(Entries for locating text and elements)
--------------------------------
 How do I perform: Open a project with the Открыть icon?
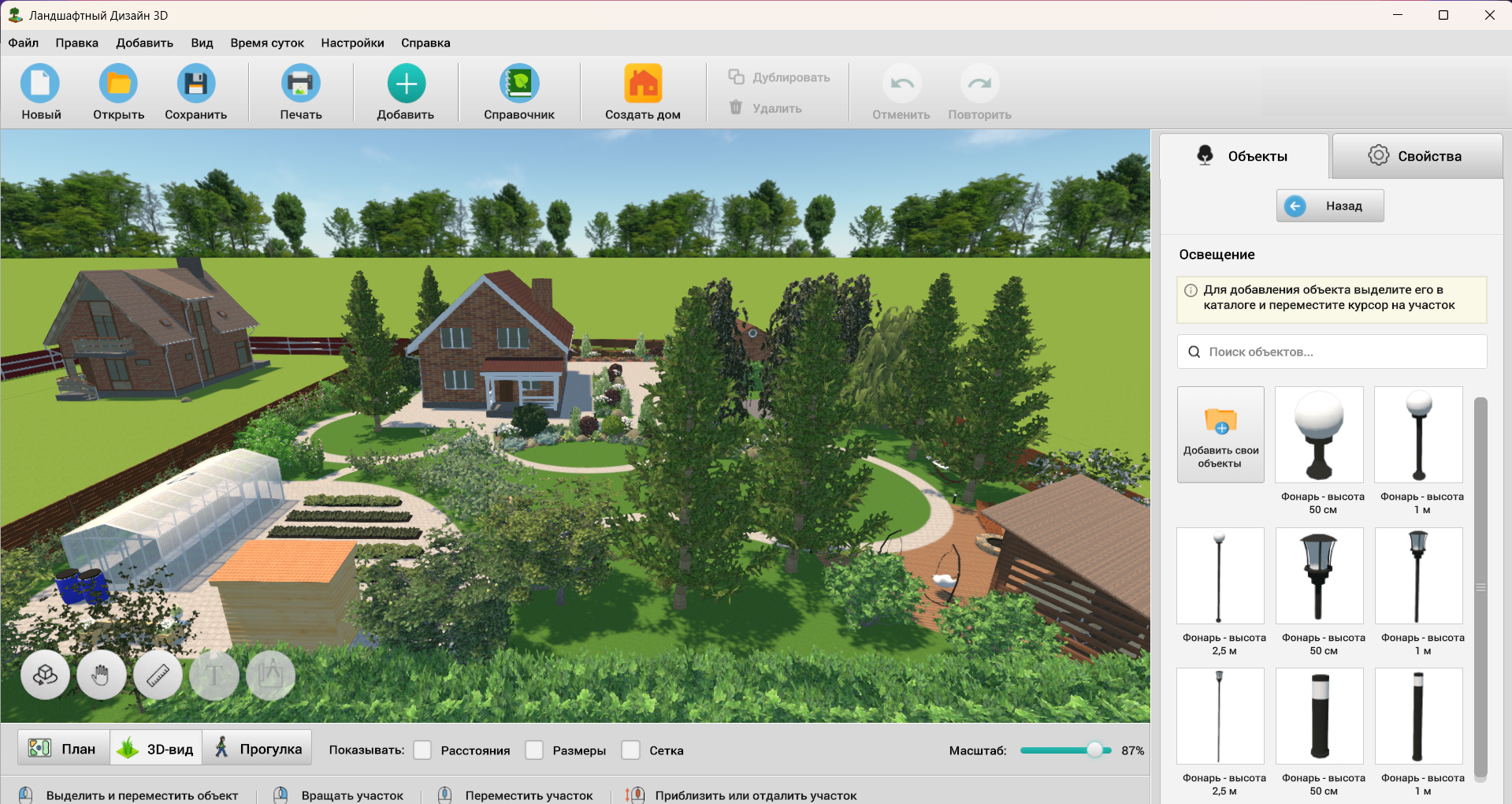118,84
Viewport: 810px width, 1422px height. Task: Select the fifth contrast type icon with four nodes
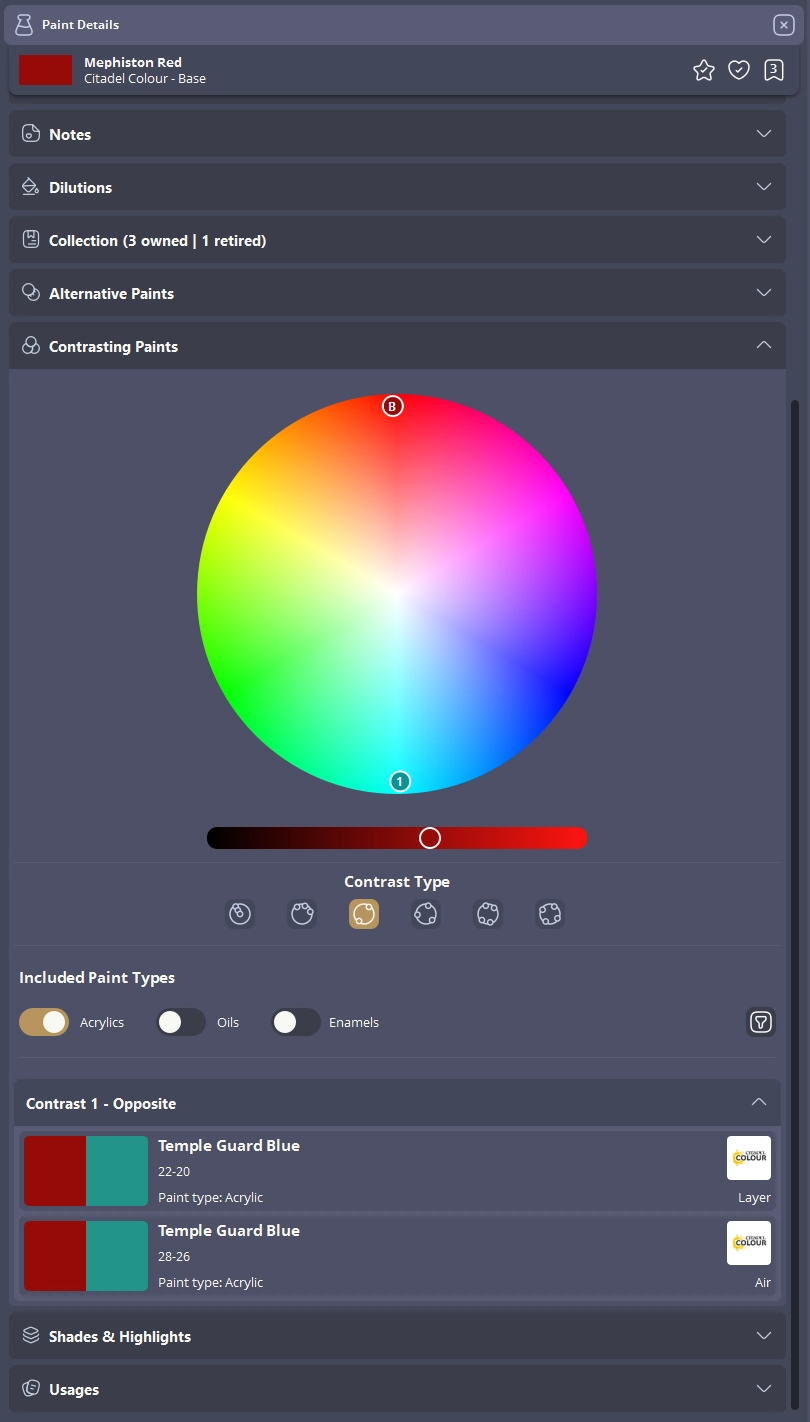click(x=488, y=914)
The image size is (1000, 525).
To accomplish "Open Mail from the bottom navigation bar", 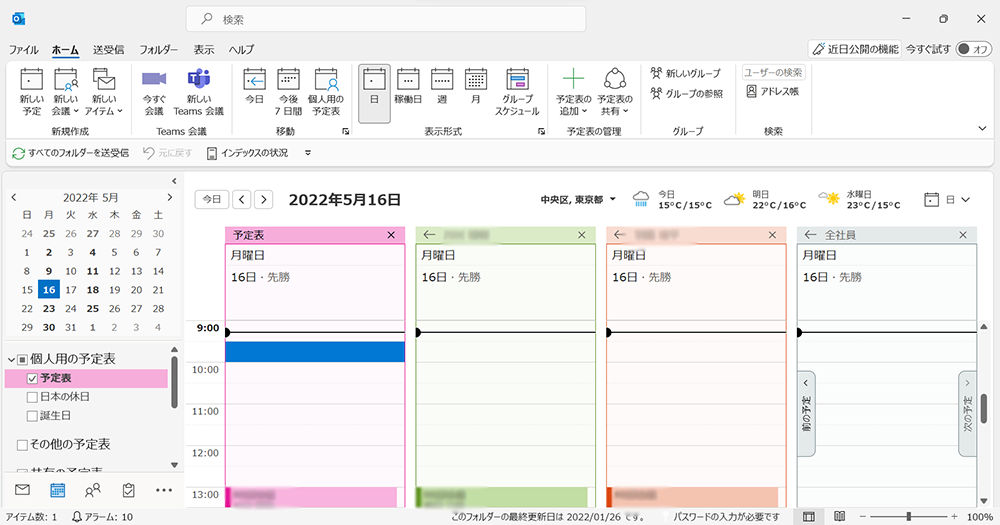I will point(22,490).
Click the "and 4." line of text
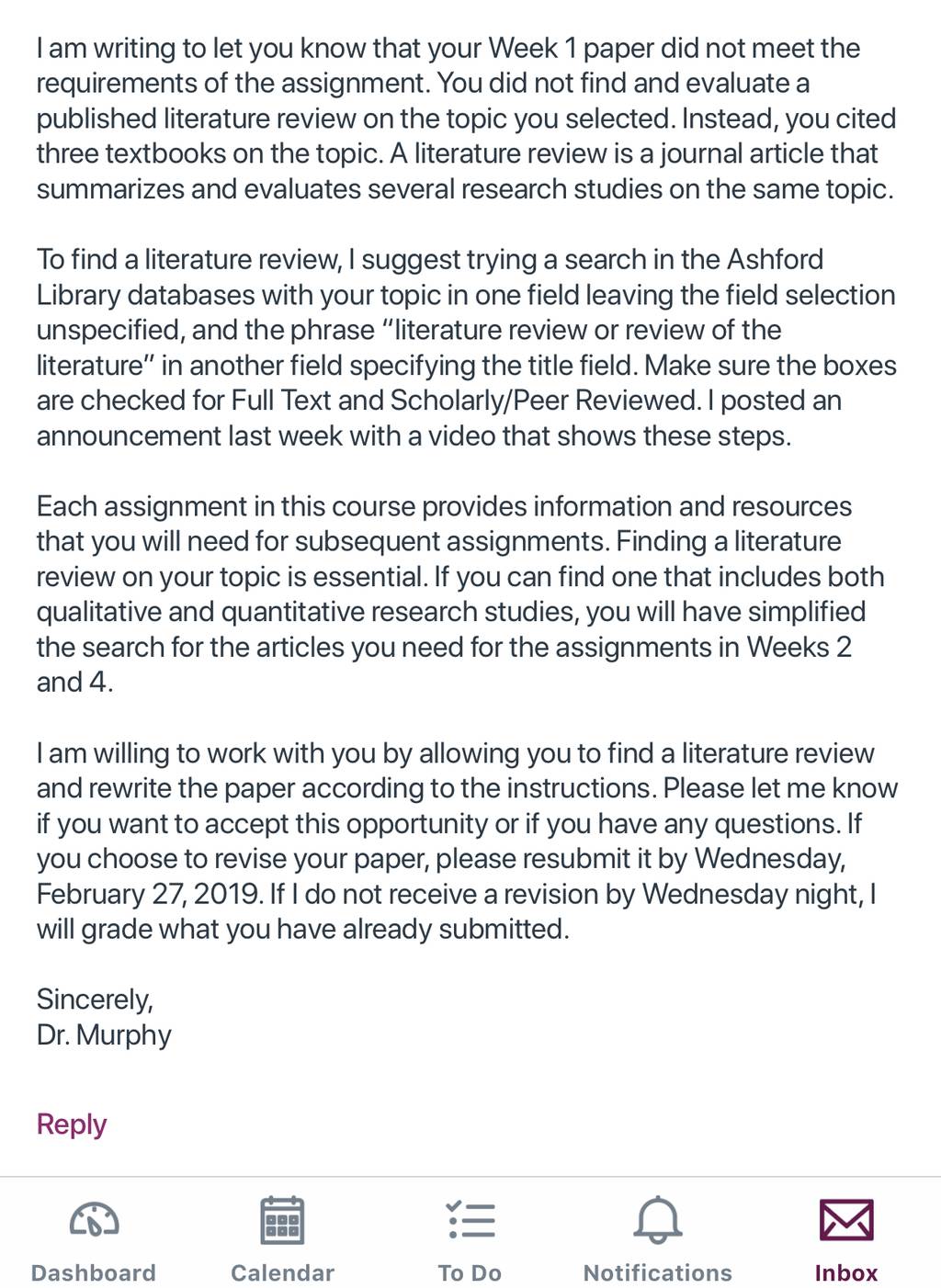This screenshot has height=1288, width=941. [x=74, y=683]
--------------------------------
What is being asked.
Pull out each line of the records above in which the word "with" occurs.

Exercise output.
 How do I perform: Open a project with the Открыть icon?
Viewport: 810px width, 1422px height. Task: Select the fifth contrast type icon with four nodes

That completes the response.